Psychology researchers have previously documented the “closing time effect”, a phenomenon where people at bars rate other patrons as more attractive the closer it is to closing time. The theory is that as the night goes on, companion options dwindle, causing people to unconsciously perceive potential companions as more attractive to offset the increasing threat of going home alone. Some scholars have suggested that this effect is being muddled by another phenomenon called the “beer goggles effect” which posits that people perceive others as more attractive the more they grow intoxicated.
Study authors Tobias Otterbring and Kristian Rolschau wanted to see whether proximity to closing hours would similarly influence a person’s perception of their own attractiveness. The researchers opted to control for alcohol consumption, to test whether a closing time effect would persist beyond the beer goggles effect.
The study was conducted among people enjoying a night out at a Danish bar. Across several nights, a total of 475 bar patrons filled out surveys that asked them several questions including how much alcohol they had consumed and how drunk they felt. They also rated their own attractiveness on a scale from 1 to 7.
The researchers separated the responses into three categories based on whether the bar patron had filled out their survey in the afternoon, evening, or night. Statistical analyses were then performed to test whether the time of day influenced participants’ self-ratings of attractiveness.
Overall, it was found that people attending the bar at night rated themselves as more attractive than did evening patrons or afternoon patrons. It was also found that neither the amount of alcohol consumed nor perceived level of intoxication affected this relationship between time of night and self-rated attractiveness. In other words, night patrons perceived themselves as more attractive regardless of how much they had had to drink or how drunk they felt.
Moreover, neither alcohol consumption nor perceived intoxication was significantly related to self-rated attractiveness. In general, people who drank more found themselves no more attractive than those who drank less. These findings run contrary to the beer goggles effect and suggest that intoxication cannot explain why people tend to rate themselves as more attractive closer to the end of the night.
Importantly, sex differences were revealed, offering insight into an explanation for the effect.

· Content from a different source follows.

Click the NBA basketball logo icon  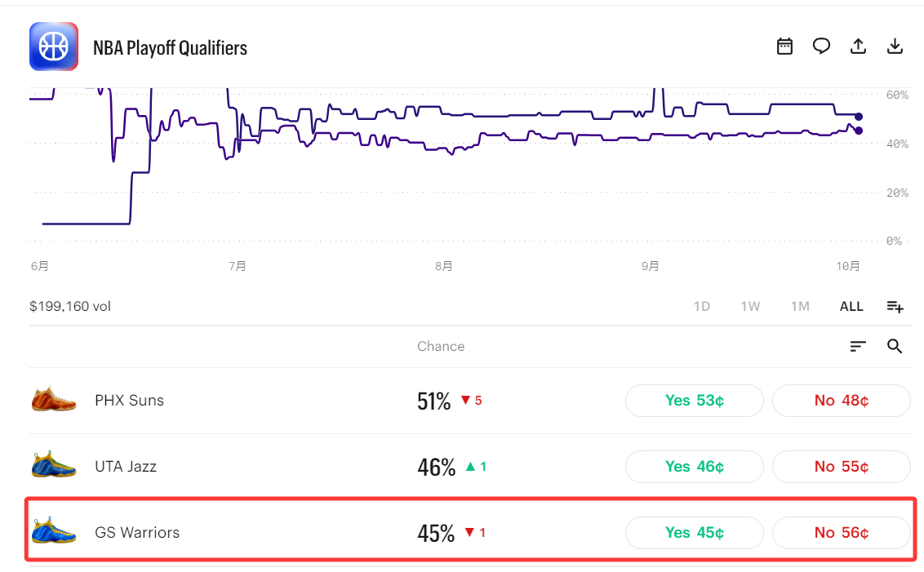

If the link between proximity to closing time and self-perceived attractiveness is driven by motivations for finding a companion, the effect should only hold among single patrons. While this was true for women, relationship status did not moderate the closing time effect among men. The researchers say this pattern of findings falls in line with sexual strategies theory, which posits that men and women embrace different sexual strategies when it comes to short-term mating.
Whereas women are more motivated to search for invested partners who will care for offspring, men are more motivated to attract many potential partners. Since men are more pulled toward short-term mating, it seems reasonable that the closing time effect should be less dependent on their relationship status compared to women. This could explain why the closing time effect appeared to be more persistent among male bar patrons while only holding among female patrons who were single.

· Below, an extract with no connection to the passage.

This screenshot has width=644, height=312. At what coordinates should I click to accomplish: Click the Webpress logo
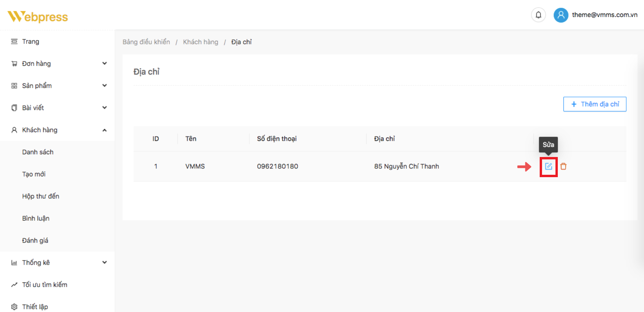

Otterbring and Rolschau acknowledge that there are other potential explanations for the findings. For example, it could be that people who attend bars later at night are more attractive or more likely to dress in alluring ways. Alternatively, people who are night owls tend to have more narcissistic traits, and narcissists are more likely to perceive themselves positively and to dress in self-enhancing ways. The study authors suggest that follow-up studies might offer additional insight into the psychological processes behind the closing time effect.
The study, “Beauty is in the eye of the beer holder but rarely because of the beer”, was authored by Tobias Otterbring and Kristian Rolschau.